Only the lines below starting at the one containing "Viewport: 640px width, 727px height." and ending at the one containing "Given: Open Lees meer op rabobank.nl link" belong in the answer, each copied exactly.

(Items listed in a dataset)
----------------

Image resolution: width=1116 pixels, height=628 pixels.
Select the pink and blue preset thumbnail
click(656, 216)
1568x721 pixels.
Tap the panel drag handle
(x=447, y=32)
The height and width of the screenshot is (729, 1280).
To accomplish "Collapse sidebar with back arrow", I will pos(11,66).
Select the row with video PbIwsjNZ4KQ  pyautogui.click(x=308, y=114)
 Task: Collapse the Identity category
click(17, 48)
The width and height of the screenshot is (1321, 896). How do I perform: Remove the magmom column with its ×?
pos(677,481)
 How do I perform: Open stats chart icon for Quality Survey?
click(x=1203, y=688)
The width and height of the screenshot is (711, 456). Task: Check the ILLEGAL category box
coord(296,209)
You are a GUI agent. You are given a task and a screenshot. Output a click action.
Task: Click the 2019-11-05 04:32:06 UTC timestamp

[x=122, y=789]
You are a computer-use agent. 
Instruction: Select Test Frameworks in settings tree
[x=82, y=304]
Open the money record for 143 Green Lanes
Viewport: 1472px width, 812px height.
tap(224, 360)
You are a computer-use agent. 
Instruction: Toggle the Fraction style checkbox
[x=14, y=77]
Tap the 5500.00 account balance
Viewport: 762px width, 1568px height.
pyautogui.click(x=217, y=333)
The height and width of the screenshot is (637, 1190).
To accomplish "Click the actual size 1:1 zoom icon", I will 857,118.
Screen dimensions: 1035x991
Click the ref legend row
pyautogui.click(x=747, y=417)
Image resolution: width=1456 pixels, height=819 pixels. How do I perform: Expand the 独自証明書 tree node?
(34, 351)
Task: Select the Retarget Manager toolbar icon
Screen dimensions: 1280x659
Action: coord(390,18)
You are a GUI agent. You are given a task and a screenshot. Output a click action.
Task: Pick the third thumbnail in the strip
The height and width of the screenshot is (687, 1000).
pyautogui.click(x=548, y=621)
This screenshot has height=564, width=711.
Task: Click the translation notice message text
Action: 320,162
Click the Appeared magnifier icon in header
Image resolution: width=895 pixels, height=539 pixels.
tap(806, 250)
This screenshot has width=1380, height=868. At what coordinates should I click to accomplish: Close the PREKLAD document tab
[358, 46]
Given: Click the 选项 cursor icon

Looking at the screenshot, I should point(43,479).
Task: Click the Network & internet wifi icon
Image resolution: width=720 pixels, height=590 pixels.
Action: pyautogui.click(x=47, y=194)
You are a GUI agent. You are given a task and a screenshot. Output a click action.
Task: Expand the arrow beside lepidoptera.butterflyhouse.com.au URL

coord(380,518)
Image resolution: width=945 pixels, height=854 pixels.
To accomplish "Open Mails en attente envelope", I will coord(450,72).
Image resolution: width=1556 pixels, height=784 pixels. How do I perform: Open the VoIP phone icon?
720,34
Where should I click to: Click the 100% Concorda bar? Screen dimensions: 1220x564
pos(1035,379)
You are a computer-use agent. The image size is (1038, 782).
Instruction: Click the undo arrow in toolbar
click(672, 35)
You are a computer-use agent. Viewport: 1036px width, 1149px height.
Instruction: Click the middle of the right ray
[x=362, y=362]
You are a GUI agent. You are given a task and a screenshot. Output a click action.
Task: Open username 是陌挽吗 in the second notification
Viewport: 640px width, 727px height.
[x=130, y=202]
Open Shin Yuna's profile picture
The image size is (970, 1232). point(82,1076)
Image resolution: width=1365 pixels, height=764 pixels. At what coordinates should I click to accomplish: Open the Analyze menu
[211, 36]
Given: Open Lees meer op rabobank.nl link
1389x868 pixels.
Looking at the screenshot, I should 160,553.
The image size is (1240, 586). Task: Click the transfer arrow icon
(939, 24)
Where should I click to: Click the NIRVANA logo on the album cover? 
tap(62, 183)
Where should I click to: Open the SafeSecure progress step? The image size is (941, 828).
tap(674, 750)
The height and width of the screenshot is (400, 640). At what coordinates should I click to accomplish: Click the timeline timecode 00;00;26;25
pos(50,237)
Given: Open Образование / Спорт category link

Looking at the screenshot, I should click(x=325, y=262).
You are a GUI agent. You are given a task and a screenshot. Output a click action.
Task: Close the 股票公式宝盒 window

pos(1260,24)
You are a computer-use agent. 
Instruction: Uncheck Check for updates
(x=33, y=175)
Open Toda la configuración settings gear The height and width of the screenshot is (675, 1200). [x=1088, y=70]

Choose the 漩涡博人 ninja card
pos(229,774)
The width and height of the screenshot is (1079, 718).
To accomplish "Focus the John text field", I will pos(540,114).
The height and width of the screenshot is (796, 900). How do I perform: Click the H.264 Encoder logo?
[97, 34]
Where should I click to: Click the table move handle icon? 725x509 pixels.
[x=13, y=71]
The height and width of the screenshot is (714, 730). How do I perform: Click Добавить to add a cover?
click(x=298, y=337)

----------------

*RESULT OF THIS EXERCISE*
Viewport: 640px width, 727px height.
[x=130, y=202]
Open Shin Yuna's profile picture
The image size is (970, 1232). point(82,1076)
Image resolution: width=1365 pixels, height=764 pixels. At what coordinates should I click to accomplish: Open the Analyze menu
[211, 36]
Given: Open Lees meer op rabobank.nl link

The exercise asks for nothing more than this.